Mobil internet hızının yükselmesine paralel artan müşteri sayısı ve gelir seviyesi şirketleri daha hızlı altyapı teknolojilerini geliştirmeye itiyor. Bu alanda son 10 yılda yaşanan değişime bakıldığında gidilecek yönü tahmin etmek çok zor değil. Değişen teknoloji öncelikle kullanılan cihazların değişmesini beraberinde getirdi.
 
Değişen ve nitelikleri artan cihazlarla alınan hizmetlerin de boyutu değişti. 10-15 yıl önce internet üzerinden müzik indirerek dinlemek efsane bir gelişme olarak kabul edilirken bugün tamamen farklı cihaz türleriyle yüksel kalitede müzikten HD filmlere kadar çok farklı içeriklere ulaşmak sıradan faaliyetler haline geldi.
 
Ürün ve hizmetlerin çeşitlenmesi ise dünya çapında talebi patlattı. Yapılan hesaplamalara göre geçen sene dünya genelinde sadece bir ayda 1 exabytle’lık data transferi yapıldı. 1 exabyte’ın, 1 milyar gigabyte’a eşdeğer olduğu düşünülürse kartopunun daha şimdiden devasa bir boyuta ulaştığını görmek mümkün. Hesaplamalara göre dünyanın aylık data trafiği 2017’de 10.8 exabyte’a çıkacak.
 
3G’YE 129 MİLYAR $
Dünyayı bu rakama taşıyacak konu ise 4G ve hatta 5G gibi yeni iletişim teknolojileri olacak. Ülkeler hem teknolojik hem de ekonomik bakımdan öneme sahip bu alanda geri kalmamak için ince hesaplar yapıyor.
Devletler yeni nesil teknolojilere geçişte frekans ihalelerinde elde edecekleri geliri düşünürken şirketler yanlış ata oynamamak için elini ağırdan alıyor. 2000 yılında Almanya’da üçüncü nesil (3G) lisansları için yapılan ihalelerde şirketler beş lisans için toplam 45.8 milyar dolar ödedi. Avrupa, Asya, Avustralya ve Yeni Zelanda’da yapılan ihalelerde harcanan toplam miktar ise 129 milyar doları buldu. Ancak büyük beklentilerin damga vurduğu bu dönem pek çok şirketin yanlış iş modeli sonucu iflasıyla sonuçlandı.
Şimdi pek çok şirket en avantajlı teknolojiyi en uygun şartlarda uygulamayı düşünüyor. Aralarında Türkiye’nin de bulunduğu pek çok AB’li ülke şu sıralar LTE veya 4G olarak bilinen yeni hızlı mobil iletişim teknolojisinin peşinde.
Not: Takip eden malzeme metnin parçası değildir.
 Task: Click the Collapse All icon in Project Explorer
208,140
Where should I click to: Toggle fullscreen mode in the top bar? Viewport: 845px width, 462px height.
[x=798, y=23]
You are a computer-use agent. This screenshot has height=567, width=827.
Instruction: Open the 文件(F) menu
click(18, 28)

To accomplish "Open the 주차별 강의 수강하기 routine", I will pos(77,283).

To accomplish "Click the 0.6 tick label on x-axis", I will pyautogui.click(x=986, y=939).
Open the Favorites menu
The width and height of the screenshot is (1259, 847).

4G’nin hayata geçmesiyle sadece veri transfer hızının artması değil aynı zamanda da sunulan mevcut hizmetlerin çok daha çeşitlenmesi hedefleniyor. Ancak teknolojinin başarıya ulaşması için sadece yeni olması yeterli değil. Başarı için pek çok üreticinin altın kural olarak nitelediği üç şartın yerine getirilmesi gerekecek. Bunlar teknolojik altyapının kesintisiz olarak tesis edilmesi, fiyat performansın doğru olması ve sunulan hizmetlerde çeşitliliğin sağlanması. Tabii şirketler 4G üzerinde yeni planlar yaparken ufukta bir sonraki nesil, yani 5G daha şimdiden göründü bile. Şimdilerde Avrupa’dan Asya’ya pek çok ülke ve şirket 4G mi yoksa 2020’ye kadar sabredip 5G’ye mi geçsek diye hesap yapıyor.
 
5G, 4G’DEN FARKLI NE GETİRECEK?
-Dünyanın en hızlı internetine sahip Güney Kore, 4G yerine 5G’ye ağırlık veriyor.
-Ülke geçen sene bu alana 1.5 milyar dolarlık yatırım yaptı.
-AB ise 2020’de devreye girecek sistem için 8 milyar dolarlık yatırım planlıyor.
-5G’nin 4G’ye kıyasla bin kat daha hızlı olması bekleniyor. n Nesnelerin interneti (IoT) ile birlikte artacak cihaz sayısı ve gereken bant genişliğine sadece 5G cevap verebilecek.
-Akıllı ve insansız araç teknolojisi 5G ve sonrası teknolojilerle mümkün olacak.
-Bilgisayar, tablet ve cep telefonu gibi cihazlardaki işletim sistemleri tarihe karışacak.
-Cihazlar işletim sistemi dahil tüm bilgileri bulut bilişim üzerinden alacak. İnternette hız sorunu ortadan kalkacak.